• Goal:
Answer these questions using the script excerpt below:
1. What does Aunt May tell Peter to put on the cake?
2. Whose favorite is the cake?
3. What does the computer announce when Spider-Man arrives?

• Excerpted passage:
-------
Peter Parker: I think he sits next to me in Spanish
Spider-Man: Hola. Donde es stas la biblo tecca.
Peter Parker: No sir I never heard that
Aunt May: You know what. If we had Norman Osborn's money, I would put you in private school immediately.
Peter Parker: Yeah. That be sweet. Hey when's dinner?
Aunt May: It's almost ready. Put the candles on the cake
Peter Parker: (shocked) Cake?
Aunt May: Yes, the cake you promise to get from the city today. Ben's favorite. You didn't get distracted again did you Peter?
Peter Parker: Um, I'm sorry Aunt May. I guess I...
Aunt May: It's alright. With all that happened today at school. I couldn't expect you to remember.
Peter Parker: (thinking) Uncle Ben. I'm sorry
Aunt May: I'm just happy you made it home safely
Peter Parker: (sighs) Can't believe I let her down.
Spider-Man's reflection: But why should Aunt May be any different? You're always hurting the people closest to you. Uncle Ben. Harry. And if you can't even get a cake home, how are you gonna be one of the greats? The way I see it: you can either accept Fury's offer and take advantage of his training and tech or keep fumbling along like a clueless rookie. What's it gonna be Spider-Man? Are you okay with just being Amazing or you wanna be Ultimate?
Spider-Man: Okay let's do this. Put out the welcome mat S.H.I.E.L.D. Spidey's come a callin. Fury's right. With his help, I can do better. I'm done with this lonely loser routine. It's time for me to step up and show the big boys what the Ultimate Spider-Man can do.Great (begins falling) Fury's tech boys better be on their game or I'm street pizza. Whoa! Yeah! Okay not too clunky.
Computer: Intruder Alert. Intruder Alert
Spider-Man: Whoa, what is this? Blast Spider-Man and win a panda? Whoa! (sees Nick Fury and takes off his mask) Your friendly neighborhood Ultimate Spider-Man reporting for duty sir!
Nick Fury: Welcome to S.H.I.E.L.D. Spider-Man. Hope you survive the experience.
-------
• Provided material:
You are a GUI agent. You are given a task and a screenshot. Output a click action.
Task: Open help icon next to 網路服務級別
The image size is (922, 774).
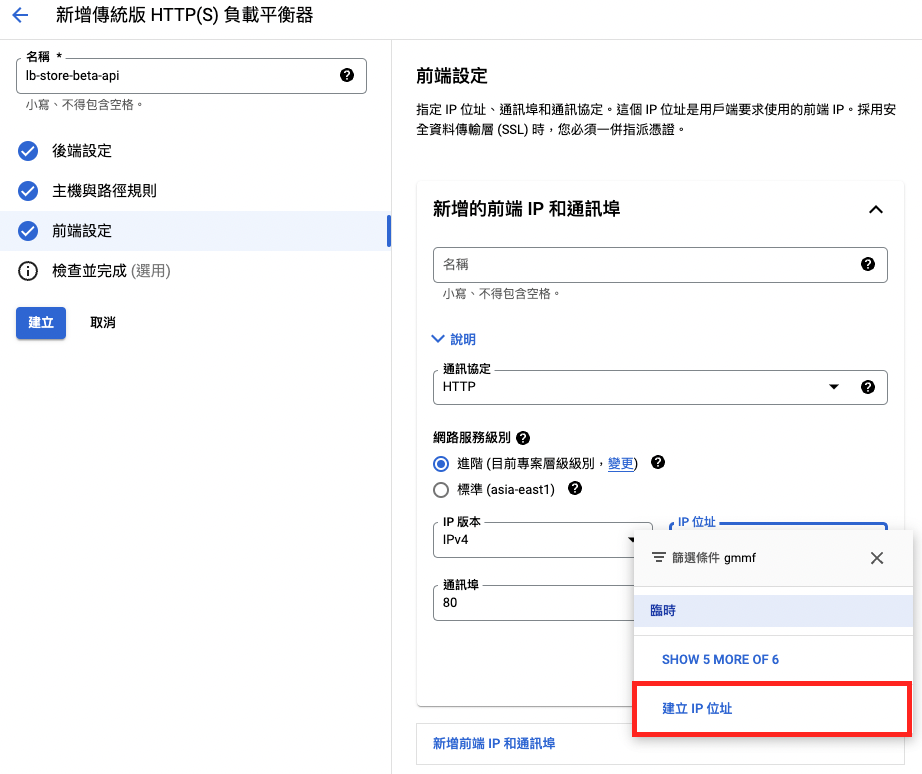pyautogui.click(x=523, y=438)
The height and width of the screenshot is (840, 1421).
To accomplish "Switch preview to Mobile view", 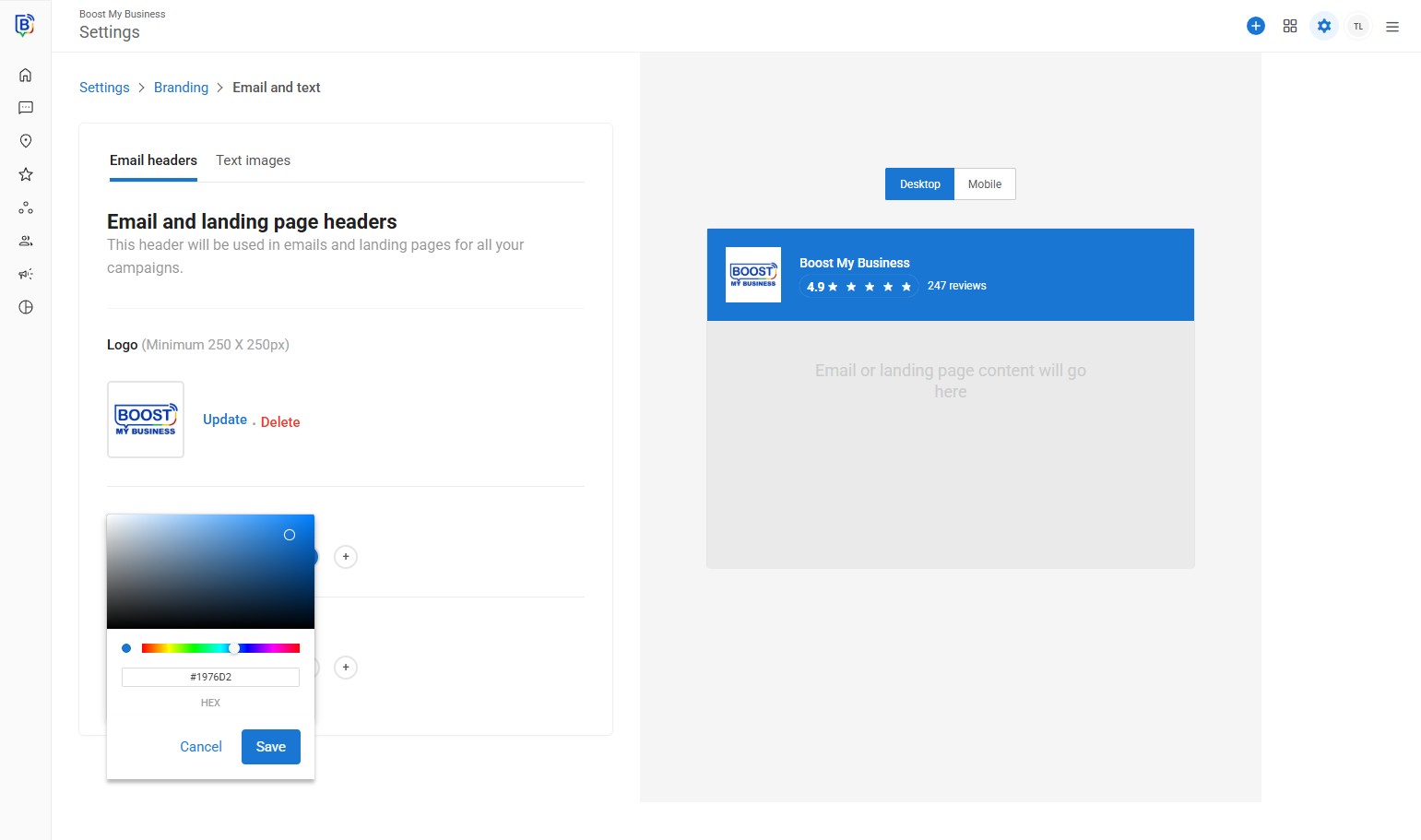I will click(984, 184).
-------
• The response:
1. The candles
2. Ben's
3. "Intruder Alert"